The antitheses of Shibuya 109
Although high-end area Daikanyama was within walking distance, I didn’t have to stroll much further than my regular haunts to lay eyes upon numerous contemporary spaces housing designer fashion labels. The Meguro river rivals the popular ‘Cat Street’ stretch between Shibuya and Harajuku, featuring some of the best male fashion stores I’ve seen in Tokyo. I regularly indulged in visiting Bulle De Savon just to touch the beautiful fabrics.

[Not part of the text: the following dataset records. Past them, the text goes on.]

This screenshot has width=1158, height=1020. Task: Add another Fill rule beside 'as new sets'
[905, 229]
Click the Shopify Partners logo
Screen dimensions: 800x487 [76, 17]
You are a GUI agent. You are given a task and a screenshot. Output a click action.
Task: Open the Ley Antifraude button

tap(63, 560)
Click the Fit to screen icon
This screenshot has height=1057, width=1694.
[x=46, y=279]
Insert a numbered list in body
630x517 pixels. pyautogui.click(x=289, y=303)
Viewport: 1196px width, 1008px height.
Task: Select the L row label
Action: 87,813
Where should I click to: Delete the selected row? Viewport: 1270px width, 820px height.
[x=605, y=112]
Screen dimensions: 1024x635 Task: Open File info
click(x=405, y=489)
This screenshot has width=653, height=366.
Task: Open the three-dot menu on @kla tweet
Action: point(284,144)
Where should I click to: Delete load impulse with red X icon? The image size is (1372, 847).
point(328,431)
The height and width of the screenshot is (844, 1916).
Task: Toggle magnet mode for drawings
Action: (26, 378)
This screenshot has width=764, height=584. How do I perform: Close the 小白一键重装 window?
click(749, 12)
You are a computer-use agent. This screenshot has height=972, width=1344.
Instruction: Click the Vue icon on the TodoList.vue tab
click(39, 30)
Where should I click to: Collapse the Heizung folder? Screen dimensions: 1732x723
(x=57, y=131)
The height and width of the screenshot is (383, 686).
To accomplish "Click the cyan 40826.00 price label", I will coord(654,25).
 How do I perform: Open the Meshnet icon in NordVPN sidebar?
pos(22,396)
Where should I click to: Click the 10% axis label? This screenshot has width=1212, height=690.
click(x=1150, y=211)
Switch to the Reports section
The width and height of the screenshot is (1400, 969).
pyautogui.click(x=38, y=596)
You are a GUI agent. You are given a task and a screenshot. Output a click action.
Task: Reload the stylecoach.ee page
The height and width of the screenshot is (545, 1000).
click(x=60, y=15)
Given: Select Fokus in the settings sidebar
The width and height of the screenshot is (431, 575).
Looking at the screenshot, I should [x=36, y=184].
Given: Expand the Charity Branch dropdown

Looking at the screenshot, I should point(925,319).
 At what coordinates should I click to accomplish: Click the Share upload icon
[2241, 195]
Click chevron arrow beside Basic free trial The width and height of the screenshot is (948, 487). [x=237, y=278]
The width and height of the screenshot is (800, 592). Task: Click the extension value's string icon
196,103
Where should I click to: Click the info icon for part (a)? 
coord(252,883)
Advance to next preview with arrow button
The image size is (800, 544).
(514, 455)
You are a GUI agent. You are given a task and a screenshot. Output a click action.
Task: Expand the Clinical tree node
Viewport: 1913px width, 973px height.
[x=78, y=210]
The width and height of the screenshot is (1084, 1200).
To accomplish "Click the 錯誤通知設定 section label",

The most accommodating neighbours: Shop Detail homewares & Donki Hote discount variety store
I could spend hours admiring and touching all the knick knacks displayed on every surface of the long, thin store of Shop Detail. Although both of these stores are technically situated in Naka Meguro, they were no more than a brisk 10-minute walk away. Shop Detail stocks a variety of unique, trendy international and locally made gifts. The hanging prints, homewares and novelty items makes it a bit like a superior version of Urban Attitude in Melbourne. Here is a link to their online store: http://detail.co.jp/
For those of you who’ve never heard of Donki Hote, it’s a Japanese hybrid chain, mixing the likes of a grocer, department store and even naughty goods supplier to provide the masses with several floors of low-quality bargains. Over the past twelve months I’ve bought everything from fake blood for Halloween, to countless packs of Tim Tams wrapped in Indonesian packaging. Operating around the clock and likely to stock even your most obscure request, Donki Hote is every tourist and local's disorganised, yet reliable go-to.
Whiskey just the way you like it…and more!
|Top image supplied by Allen Ferguson|
There is certainly no shortage of amazing bars and izakayas (traditional Japanese restaurant) in the area. While some suitably blaze neon signage like Orblight, most of the drinking holes which attract the rich and famous are situated in very discreet locations. Forget Coda bar until the rest of the neighbourhood has gone to roost, for most of Japan’s brightest stars only trickle in during the wee hours before sun rise. With the musical neighbourhood of Shimokitazawa just up the hill, I’ve seen brilliant rock stars such as Dan Hawkins (my brother) play in tightly-packed bars and shared many-a-drink with friends before stumbling back down the hill to my home base.